A Scene from the Diving Bell and the Butterfly

“There’s nothing creative about living within your means. ” – Francis Ford Coppola. What Francis is saying in this quote is that creativity is essential for film production. When we taped our scene The Outing from The Diving Bell and the Butterfly creative ideas were always taken into contemplation. Weather it would be the surroundings of the film, the dialogue, or the way we made Jean Bauby be perceived, imagination was key in our production process. One of our film techniques was scenery. We found it best to begin our film with the lonely hospital setting. For our viewers, this made the film seem more isolated and secluded.
We wanted this affect for our audience because in the actual story, Jean was sad and sheltered from his surroundings, just like you would be in a hospital when you are not able to take care of yourself. Imagery is what creates the vivid representation in our minds by playing on the senses. Dialogue, also know as script, was very important when making our film. Dialogue prevents accidents, sets goals, and scripts help communication and streamline revision. With the use of this filming concept, our group easily accomplished the task of filming all our scenes in an organized fashion with no problems.

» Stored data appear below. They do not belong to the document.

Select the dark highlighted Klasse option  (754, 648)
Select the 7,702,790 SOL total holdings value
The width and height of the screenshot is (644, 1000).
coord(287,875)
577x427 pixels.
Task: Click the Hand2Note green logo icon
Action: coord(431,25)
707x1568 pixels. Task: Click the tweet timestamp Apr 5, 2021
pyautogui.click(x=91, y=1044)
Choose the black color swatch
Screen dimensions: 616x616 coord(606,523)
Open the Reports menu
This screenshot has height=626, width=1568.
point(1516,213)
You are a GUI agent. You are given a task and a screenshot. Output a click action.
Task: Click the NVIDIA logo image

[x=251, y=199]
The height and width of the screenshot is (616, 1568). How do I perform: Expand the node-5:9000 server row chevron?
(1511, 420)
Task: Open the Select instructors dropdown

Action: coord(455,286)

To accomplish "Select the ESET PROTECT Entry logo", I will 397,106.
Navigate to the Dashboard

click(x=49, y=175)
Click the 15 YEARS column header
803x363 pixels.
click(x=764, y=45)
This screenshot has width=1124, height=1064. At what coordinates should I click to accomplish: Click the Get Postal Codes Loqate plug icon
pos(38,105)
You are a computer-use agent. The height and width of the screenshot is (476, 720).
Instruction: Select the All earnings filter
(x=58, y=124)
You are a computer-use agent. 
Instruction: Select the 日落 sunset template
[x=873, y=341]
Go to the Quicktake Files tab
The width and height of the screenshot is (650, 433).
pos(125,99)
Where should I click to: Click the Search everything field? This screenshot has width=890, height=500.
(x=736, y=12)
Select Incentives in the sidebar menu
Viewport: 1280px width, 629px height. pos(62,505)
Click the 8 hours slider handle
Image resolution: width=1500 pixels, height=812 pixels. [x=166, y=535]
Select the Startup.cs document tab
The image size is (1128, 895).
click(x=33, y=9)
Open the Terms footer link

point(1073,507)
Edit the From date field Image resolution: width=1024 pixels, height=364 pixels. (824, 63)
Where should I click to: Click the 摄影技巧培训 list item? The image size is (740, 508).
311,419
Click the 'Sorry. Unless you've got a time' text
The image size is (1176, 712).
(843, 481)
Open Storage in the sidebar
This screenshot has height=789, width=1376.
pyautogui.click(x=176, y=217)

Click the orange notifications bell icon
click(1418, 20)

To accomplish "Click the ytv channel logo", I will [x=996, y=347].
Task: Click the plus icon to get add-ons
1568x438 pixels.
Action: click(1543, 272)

Our group never came across the struggle of knowing what we were going to film before we actually filmed it. Perception was furthermore a key ingredient when constructing our scene. We created the clip from our understanding of the authors writing. My group had to go though the process of taking the actual text, forming an image in our minds, and then be able to take all of our different creative ideas and make it into a film. This was challenging but then again, through the use of a storyboard, this process became straightforward.

With the thorough development of our motion picture, many various film techniques helped us with the theme and overall conception of our clip. In the end, our group easily took written concepts and formed them into an image in which we then filmed. Weather it would be the surroundings of the film, the dialogue, or the way we made Jean Bauby be perceived, imagination was key in our production process, all of these factors came into play during the final stages of not only making our film, but teaching us how we used what we learned to make a final product from it.